Starlab’s research centre employs 53 top scientists from 23 countries, and is unique in Europe due to its diverse range of research specialties and innovative business model. Starlab works with industrial sponsors to catalyze the rethinking of their core business and spark new markets, products, and services.
The project is called "i-wear" and it involves the melding of usually disparate technologies and industries, including – among many others – computing, electronics, communications, chemistry, textiles, fabrics and fashion. Walter Van de Velde, Starlab’s director of research, has described i-Wear as being a "second skin," a new way of connecting with our bodies, and with the world.

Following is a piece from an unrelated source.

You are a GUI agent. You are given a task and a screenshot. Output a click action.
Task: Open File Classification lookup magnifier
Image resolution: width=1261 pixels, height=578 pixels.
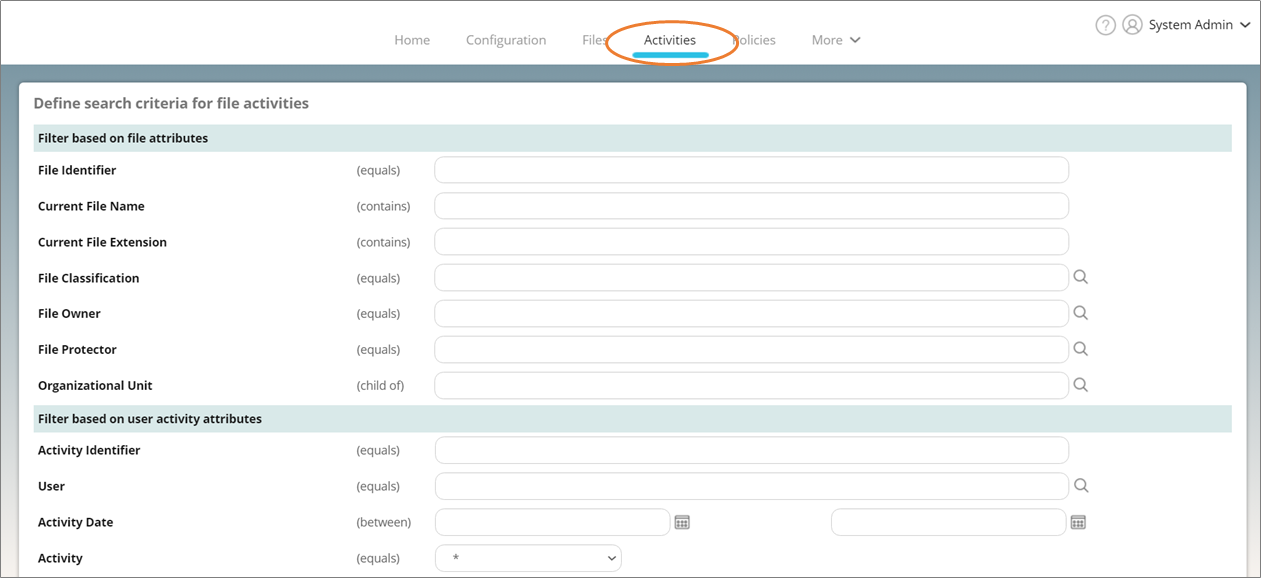click(1080, 277)
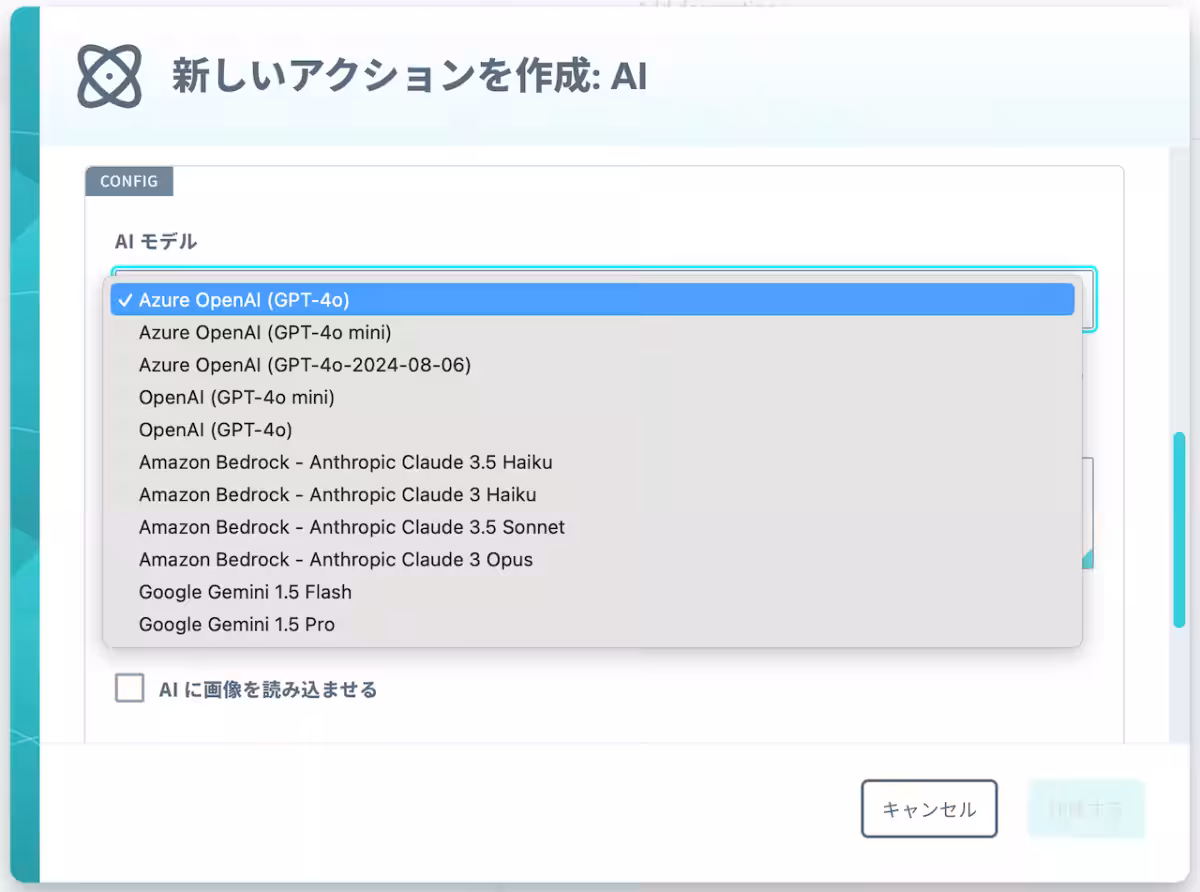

Starlab is conducting research on intelligent clothing that is aware of your activity, so that, for example, different features will come into play when you are in a meeting rather than when you are in the kitchen or in bed. Applications could include an intelligent jogging suit that provides a detailed analysis of your body’s performance, or a pair of jeans that accumulates a memory of what you do during the day. The researchers are working closely with designers and fashion consultants too, lest considerations of colour, texture, mood, personality or display be ignored.
Within the i-Wear consortium, parties from different backgrounds and with varying interests will be able to interact creatively and to network. Sponsoring Starlab gives them access to a neutral platform from which to derive insights and to define their future markets. Their forces are being joined to sponsor technology so ‘micro’ that it will be ‘wearable.’ In return for sponsorship partners get access to all research results developed at Starlab. i-Wear thus effectively acts as a pool of intellectual property and know-how. This model spreads the costs and the risks among sponsors, with a time horizon that extends to 5 years and beyond.
Projects associated with so-called ‘intelligent clothing’ do exist, but i-Wear is distinct for a number of reasons, including the fact of its sheer range. The diverse activities of the consortium members naturally complement Starlab’s exceptionally wide spectrum of research.
To take just one example, the cross-fertilization at Starlab makes it possible for chemists, health experts, computer scientists, engineers and other technological experts to collaborate in producing tiny sensors or networks of sensors whereby you could monitor the health of your baby, an aged parent, or yourself as you jog. You could also simultaneously know about hazardous substances, or radiation, in the atmosphere around you.
It has been said many times at Starlab that "The Internet is nothing compared to what is coming." It is, of course, in a very nature of the work that these professionals do – and it is the very basis of Starlab’s policy – that inventions which transform our lives and our world very swiftly become routine.
For further information, please contact Amy McMorrow, email@example.com Tel: +32 (02) 740-0780
Background on Starlab NV
As an independent laboratory for fundamental research, Starlab was established as an independent Belgian company in 1998. Starlab’s CEO, Walter de Brouwer, began assembling a research team at the end of 1996, recruiting experts – half of them above Ph.D. level – in areas such as quantum computation, molecular nanotechnology and artificial intelligence as well as biotechnology, medical science and protein folding. The cross-pollination between these different research sectors is already beginning to yield some precious fruits, but Starlab is devoted to the long-term perspective – to the "deep future." Starlab’s research is financed largely on the basis of industrial sponsorship, complemented from funding agencies and, to a limited extent, consultancy services. Starlab currently employs 53 highly qualified staff and is achieving a turnover of around 100 million BEF (2.5 million EURO) in the space of a year. Starlab has been recognized by the European Commission as a European Research Establishment and also enjoys the support of the Flemish authorities.